Svizzeri, «rifugiati» per legge

La costruzione dei rifugi è iniziata verso la metà degli anni Sessanta in ottemperanza agli articoli 45 e 46 della Legge federale sulla protezione della popolazione (Lppc), che così esordisce: «Ogni abitante deve disporre di un posto protetto raggiungibile in tempo utile dalla sua abitazione». Gli edifici iniziarono quindi a essere dotati di bunker, ai quali negli anni se ne aggiunsero altri, più grandi, gestiti direttamente dalla Protezione Civile e dalle autorità. «La neutralità non garantisce dalla radioattività» era uno dei motti in voga all’epoca, in piena (e forse giustificata) paranoia da guerra nucleare. E così la costruzione dei rifugi continuò da allora fino a raggiungere la cifra di 300mila unità in edifici abitativi (siamo nel 2006). Oggi a questi si sommano gli oltre 5’000 rifugi comuni in costruzioni pubbliche (a volte ben «mimetizzati» nel paesaggio), strutture preferite rispetto ai rifugi privati che in molti comuni non più obbligatori previo un «contributo sostitutivo».
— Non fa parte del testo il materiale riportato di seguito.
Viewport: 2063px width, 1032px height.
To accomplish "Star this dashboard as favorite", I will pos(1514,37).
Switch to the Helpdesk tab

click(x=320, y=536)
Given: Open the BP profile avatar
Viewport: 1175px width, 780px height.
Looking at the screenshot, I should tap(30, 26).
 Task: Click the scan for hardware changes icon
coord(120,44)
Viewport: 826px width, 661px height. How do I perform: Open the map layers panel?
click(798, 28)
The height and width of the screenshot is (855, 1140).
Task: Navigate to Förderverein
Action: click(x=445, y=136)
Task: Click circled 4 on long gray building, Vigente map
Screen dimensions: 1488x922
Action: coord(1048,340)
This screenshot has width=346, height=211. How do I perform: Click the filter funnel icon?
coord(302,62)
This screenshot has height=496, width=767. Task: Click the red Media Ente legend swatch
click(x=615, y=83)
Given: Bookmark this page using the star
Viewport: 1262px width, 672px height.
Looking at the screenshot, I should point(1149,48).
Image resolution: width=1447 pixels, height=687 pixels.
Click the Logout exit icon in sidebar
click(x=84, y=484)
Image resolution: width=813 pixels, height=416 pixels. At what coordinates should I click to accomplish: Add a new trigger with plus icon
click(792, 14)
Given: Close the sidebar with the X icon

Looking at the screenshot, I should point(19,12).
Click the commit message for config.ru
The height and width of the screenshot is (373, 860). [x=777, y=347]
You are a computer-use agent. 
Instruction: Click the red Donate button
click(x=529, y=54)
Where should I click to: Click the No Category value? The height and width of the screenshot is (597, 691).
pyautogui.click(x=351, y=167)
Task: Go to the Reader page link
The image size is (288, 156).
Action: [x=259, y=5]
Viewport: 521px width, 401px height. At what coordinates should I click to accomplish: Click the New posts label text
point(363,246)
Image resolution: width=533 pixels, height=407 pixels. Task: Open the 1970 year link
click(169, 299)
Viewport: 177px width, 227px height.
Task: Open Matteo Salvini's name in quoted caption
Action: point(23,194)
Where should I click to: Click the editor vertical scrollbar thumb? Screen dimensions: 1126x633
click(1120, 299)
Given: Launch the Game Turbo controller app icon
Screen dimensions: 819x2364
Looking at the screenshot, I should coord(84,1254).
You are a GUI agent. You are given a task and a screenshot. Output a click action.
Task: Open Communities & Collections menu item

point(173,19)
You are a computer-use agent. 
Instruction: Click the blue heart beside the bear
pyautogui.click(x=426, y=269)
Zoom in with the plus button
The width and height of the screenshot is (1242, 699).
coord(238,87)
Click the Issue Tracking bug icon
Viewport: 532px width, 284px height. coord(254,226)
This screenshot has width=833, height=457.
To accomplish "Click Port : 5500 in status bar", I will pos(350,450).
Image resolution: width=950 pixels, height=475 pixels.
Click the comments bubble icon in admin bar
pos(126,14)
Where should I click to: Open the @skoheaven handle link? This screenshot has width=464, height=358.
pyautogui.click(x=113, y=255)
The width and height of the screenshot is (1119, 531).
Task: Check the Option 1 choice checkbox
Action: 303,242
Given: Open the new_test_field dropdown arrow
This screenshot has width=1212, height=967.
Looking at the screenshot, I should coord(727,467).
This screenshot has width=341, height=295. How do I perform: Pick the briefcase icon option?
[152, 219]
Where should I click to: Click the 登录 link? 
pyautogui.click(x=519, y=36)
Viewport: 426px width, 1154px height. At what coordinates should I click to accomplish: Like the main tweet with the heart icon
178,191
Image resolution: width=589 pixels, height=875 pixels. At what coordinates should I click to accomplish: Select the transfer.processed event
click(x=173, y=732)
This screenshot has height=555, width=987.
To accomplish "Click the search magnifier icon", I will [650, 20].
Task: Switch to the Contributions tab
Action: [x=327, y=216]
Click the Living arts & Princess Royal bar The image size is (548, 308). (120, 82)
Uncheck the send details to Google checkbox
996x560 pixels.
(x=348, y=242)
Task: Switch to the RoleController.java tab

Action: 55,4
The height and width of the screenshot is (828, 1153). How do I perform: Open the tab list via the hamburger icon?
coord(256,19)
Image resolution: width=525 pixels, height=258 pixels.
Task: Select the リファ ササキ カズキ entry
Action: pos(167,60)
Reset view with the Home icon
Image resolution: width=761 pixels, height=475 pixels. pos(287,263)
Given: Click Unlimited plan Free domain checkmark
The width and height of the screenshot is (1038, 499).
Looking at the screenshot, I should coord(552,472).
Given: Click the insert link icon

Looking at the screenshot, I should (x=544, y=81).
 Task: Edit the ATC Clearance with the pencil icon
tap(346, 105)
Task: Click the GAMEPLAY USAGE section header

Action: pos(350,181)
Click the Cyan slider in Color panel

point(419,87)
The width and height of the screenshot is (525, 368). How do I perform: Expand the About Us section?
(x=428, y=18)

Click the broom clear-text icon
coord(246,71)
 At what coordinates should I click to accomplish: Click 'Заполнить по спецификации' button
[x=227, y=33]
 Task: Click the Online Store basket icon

Al termine di quell’anonima rampa che scende nel sottosuolo, così come oltre la soglia di quella che appare come una normale cantina, si aprono unità abitative «parallele», alcune grandi centinaia
di metri quadrati, attrezzate e rifornite per garantire un’autosufficienza di alcuni mesi. In silenziosa e paziente attesa dell’apocalisse. Nel frattempo, i bunker oggi «declassati» ospitano altro, da locali prova per novelli rockettari a depositi asciutti e sicuri. Meglio così.